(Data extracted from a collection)
☆ ☆ ☆ ☆ ☆ ☆ ☆

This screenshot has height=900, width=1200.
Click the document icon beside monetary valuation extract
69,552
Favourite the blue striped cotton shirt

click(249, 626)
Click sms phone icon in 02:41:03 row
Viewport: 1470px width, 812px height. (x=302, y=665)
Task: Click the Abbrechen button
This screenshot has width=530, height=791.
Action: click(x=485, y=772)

☆ ☆ ☆ ☆ ☆ ☆ ☆

## [PROBLEM DETAILS]
Set down exactly the lines that begin with the one containing "Task: Click the Abbrechen button" and end with the last line above, and no others.

## [ANSWER TO THE EXERCISE]
Task: Click the Abbrechen button
This screenshot has width=530, height=791.
Action: click(x=485, y=772)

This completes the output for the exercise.